WHAT IS REQUIRED:
Take the lines from the beginning of the data below through the line holding "Viewport: 1120px width, 1085px height." and return exactly those.

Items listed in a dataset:
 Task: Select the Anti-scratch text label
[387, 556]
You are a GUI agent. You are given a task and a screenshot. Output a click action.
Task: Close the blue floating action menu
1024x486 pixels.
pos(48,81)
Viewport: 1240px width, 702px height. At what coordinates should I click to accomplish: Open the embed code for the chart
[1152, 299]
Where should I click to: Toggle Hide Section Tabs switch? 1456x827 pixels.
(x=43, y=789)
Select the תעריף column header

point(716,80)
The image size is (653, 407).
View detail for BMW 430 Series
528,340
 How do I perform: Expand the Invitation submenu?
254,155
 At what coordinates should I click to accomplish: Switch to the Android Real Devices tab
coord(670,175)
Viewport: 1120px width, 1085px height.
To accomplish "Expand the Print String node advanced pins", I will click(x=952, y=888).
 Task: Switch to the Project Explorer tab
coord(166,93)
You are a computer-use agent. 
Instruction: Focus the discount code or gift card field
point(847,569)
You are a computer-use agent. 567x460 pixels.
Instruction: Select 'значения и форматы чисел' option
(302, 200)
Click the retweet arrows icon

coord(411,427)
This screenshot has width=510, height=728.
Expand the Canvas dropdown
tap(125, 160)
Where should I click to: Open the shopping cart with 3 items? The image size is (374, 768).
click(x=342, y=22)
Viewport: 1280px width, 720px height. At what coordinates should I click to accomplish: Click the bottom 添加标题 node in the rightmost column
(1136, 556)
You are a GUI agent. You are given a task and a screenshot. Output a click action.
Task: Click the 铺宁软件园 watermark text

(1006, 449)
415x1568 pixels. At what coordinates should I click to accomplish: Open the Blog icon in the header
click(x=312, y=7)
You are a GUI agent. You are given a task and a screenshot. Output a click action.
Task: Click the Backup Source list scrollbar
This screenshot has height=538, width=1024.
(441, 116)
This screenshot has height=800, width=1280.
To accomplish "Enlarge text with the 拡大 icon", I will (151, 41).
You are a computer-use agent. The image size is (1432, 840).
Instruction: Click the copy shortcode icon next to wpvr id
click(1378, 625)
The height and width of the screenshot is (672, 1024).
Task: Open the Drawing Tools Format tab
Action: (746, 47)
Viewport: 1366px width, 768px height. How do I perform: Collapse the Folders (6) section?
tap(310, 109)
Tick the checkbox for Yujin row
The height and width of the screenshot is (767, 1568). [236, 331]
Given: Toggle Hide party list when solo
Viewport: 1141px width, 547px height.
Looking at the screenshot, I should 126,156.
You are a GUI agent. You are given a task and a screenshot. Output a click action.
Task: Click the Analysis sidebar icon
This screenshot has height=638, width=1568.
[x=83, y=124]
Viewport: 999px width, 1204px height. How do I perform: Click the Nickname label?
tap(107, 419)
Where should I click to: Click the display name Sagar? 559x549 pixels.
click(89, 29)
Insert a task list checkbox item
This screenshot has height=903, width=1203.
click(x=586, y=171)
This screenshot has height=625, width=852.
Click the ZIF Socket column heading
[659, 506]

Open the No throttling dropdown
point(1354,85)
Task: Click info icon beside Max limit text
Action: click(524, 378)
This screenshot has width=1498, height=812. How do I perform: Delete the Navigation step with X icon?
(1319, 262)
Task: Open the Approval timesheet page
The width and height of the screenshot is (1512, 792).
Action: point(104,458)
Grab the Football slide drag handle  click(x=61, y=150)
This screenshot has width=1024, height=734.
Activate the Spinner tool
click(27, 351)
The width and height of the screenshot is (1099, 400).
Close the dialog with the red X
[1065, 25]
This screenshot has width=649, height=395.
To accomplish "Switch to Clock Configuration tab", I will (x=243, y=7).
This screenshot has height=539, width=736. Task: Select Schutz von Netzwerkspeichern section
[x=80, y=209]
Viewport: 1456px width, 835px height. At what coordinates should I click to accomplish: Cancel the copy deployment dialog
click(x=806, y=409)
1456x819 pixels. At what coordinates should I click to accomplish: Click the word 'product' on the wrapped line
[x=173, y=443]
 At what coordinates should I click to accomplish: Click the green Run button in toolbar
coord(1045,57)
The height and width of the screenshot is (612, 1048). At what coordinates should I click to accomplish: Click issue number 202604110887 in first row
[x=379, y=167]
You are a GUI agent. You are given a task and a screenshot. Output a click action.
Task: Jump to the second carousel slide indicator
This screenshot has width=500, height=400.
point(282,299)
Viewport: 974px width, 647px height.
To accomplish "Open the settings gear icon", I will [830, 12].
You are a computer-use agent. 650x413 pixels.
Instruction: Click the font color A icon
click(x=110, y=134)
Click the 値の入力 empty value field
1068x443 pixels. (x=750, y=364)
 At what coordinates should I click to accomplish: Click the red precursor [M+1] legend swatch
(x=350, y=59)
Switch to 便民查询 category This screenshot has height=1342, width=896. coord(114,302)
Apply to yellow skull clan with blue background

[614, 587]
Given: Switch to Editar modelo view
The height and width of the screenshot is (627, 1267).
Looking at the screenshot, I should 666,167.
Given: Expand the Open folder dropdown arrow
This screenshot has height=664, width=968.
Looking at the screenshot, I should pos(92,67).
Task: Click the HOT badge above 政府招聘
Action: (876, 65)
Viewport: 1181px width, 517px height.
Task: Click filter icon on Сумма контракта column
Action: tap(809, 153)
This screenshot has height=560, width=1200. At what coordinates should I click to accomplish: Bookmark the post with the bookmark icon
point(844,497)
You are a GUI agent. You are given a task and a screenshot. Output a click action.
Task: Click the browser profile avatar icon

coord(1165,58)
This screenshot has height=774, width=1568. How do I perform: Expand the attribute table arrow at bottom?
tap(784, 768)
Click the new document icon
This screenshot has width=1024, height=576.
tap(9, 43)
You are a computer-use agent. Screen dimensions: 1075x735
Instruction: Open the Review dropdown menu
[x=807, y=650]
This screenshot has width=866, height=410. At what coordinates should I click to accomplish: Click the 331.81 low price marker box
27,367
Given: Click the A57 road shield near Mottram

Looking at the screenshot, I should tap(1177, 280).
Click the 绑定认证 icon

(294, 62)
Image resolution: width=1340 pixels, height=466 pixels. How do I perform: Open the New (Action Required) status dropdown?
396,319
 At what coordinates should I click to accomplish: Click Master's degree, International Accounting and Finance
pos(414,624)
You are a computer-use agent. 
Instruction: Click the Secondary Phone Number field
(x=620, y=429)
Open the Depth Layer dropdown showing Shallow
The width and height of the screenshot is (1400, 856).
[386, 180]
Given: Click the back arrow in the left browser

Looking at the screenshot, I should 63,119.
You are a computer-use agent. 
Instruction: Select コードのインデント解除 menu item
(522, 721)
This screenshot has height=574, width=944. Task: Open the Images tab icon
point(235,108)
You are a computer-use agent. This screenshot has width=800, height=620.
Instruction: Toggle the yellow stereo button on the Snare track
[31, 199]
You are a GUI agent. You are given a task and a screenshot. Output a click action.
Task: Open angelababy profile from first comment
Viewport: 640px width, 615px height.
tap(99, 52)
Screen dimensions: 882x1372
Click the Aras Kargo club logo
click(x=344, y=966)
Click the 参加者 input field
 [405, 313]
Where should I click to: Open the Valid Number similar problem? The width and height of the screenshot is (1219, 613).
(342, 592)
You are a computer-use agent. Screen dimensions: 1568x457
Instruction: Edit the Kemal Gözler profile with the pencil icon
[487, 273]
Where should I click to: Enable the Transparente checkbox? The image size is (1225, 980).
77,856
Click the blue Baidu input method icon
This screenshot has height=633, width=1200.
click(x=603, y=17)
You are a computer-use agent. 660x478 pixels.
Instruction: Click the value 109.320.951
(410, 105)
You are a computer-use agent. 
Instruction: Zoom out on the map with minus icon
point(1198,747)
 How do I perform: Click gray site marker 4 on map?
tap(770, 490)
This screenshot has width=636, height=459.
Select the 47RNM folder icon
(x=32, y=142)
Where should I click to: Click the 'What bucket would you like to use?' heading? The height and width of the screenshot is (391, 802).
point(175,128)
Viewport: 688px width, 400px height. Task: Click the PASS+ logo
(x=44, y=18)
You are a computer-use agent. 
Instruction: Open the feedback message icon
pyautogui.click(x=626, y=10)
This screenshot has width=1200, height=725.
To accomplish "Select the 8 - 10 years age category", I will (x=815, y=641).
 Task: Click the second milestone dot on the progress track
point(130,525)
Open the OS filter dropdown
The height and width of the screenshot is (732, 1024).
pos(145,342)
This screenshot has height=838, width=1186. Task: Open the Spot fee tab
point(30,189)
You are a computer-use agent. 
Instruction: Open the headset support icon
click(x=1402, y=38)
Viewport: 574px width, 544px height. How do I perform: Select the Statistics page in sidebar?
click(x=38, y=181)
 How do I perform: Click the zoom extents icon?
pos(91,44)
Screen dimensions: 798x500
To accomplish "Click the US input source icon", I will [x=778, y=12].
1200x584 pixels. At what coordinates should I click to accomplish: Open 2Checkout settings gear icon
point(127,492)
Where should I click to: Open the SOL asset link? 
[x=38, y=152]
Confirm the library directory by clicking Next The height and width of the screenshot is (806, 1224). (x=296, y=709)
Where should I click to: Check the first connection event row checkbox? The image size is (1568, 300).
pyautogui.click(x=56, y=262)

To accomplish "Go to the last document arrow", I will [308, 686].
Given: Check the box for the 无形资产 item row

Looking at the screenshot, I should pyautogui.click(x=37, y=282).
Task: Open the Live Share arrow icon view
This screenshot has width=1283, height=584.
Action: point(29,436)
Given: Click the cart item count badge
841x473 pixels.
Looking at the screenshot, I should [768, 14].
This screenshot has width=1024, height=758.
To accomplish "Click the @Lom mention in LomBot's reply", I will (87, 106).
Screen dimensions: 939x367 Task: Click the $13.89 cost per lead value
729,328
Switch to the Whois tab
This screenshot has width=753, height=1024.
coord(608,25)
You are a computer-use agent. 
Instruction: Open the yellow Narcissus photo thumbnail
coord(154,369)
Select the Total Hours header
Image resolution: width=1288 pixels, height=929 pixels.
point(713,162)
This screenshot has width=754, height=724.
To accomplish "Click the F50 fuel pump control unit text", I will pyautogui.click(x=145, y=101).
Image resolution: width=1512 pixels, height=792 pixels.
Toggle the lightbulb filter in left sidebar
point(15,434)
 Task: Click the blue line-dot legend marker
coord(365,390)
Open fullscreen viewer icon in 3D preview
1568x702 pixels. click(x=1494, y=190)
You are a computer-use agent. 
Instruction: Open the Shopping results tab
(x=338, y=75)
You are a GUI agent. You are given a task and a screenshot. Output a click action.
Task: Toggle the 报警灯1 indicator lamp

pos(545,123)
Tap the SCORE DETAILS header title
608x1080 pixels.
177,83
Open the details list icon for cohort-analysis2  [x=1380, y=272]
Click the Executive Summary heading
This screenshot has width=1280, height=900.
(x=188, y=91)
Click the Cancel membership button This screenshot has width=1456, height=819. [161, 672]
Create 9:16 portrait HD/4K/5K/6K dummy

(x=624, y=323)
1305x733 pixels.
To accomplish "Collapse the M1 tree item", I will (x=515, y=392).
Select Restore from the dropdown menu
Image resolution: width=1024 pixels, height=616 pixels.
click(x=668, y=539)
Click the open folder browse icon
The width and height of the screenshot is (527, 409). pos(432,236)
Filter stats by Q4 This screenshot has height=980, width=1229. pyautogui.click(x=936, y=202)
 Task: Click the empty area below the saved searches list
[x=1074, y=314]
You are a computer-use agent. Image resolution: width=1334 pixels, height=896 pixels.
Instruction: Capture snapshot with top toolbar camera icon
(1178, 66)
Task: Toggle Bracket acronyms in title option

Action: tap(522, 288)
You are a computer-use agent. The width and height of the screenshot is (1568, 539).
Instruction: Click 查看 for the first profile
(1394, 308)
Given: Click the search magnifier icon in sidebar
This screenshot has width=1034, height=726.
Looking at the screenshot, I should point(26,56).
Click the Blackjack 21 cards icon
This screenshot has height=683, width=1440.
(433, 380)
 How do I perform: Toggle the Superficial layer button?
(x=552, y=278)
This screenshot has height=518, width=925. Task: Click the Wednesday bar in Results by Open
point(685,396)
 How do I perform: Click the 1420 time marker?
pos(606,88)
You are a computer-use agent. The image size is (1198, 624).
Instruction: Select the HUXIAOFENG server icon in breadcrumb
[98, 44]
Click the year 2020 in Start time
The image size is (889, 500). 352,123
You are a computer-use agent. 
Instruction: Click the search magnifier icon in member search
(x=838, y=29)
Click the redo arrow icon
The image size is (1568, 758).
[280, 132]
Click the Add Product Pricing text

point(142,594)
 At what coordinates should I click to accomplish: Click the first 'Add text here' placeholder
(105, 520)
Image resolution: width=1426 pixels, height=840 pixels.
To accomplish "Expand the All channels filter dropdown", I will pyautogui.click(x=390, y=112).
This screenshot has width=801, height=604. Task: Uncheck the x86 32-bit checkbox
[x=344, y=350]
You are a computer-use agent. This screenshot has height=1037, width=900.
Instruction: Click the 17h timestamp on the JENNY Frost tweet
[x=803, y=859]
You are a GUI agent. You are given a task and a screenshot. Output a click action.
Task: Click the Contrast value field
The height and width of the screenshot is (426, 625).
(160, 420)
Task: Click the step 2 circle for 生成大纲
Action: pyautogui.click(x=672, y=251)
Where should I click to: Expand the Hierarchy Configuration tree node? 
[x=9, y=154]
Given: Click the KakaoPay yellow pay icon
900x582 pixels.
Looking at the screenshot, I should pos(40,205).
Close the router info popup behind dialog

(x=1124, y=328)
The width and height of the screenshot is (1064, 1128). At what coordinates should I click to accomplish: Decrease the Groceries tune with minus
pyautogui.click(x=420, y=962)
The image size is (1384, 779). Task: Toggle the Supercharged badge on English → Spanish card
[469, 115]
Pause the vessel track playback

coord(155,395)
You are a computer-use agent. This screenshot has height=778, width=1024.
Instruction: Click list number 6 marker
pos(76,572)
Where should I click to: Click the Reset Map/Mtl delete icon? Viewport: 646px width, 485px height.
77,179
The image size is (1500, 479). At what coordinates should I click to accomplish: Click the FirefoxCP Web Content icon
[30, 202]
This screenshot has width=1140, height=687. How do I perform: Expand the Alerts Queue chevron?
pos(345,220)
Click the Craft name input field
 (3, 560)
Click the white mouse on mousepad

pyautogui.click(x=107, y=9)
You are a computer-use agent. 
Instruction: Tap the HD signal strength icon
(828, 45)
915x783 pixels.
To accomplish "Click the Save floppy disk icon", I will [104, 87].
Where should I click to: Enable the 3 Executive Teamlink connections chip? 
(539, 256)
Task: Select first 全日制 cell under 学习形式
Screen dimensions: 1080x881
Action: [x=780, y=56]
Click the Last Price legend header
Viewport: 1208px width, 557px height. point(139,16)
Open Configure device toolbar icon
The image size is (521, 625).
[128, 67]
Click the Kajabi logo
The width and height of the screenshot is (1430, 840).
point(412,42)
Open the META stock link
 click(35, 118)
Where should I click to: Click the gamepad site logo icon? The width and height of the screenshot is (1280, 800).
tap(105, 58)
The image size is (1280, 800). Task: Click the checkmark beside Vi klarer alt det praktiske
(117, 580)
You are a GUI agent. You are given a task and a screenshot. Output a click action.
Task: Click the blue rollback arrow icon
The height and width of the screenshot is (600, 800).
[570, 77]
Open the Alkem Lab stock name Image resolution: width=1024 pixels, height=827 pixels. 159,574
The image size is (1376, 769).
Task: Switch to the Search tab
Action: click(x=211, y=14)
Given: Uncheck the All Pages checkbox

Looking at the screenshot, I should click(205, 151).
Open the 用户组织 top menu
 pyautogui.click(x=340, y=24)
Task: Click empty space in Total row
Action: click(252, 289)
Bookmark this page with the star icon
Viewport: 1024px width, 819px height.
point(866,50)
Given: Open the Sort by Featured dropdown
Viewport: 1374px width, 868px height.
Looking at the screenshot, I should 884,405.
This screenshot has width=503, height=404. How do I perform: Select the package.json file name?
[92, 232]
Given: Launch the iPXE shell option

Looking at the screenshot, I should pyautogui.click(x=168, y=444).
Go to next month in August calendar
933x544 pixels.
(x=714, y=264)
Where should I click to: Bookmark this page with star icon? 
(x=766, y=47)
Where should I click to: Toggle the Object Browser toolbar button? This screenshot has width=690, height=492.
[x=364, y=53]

EXPECTED ANSWER:
 Task: Select the Anti-scratch text label
[387, 556]
You are a GUI agent. You are given a task and a screenshot. Output a click action.
Task: Close the blue floating action menu
1024x486 pixels.
pos(48,81)
Viewport: 1240px width, 702px height. At what coordinates should I click to accomplish: Open the embed code for the chart
[1152, 299]
Where should I click to: Toggle Hide Section Tabs switch? 1456x827 pixels.
(x=43, y=789)
Select the תעריף column header

point(716,80)
The image size is (653, 407).
View detail for BMW 430 Series
528,340
 How do I perform: Expand the Invitation submenu?
254,155
 At what coordinates should I click to accomplish: Switch to the Android Real Devices tab
coord(670,175)
Viewport: 1120px width, 1085px height.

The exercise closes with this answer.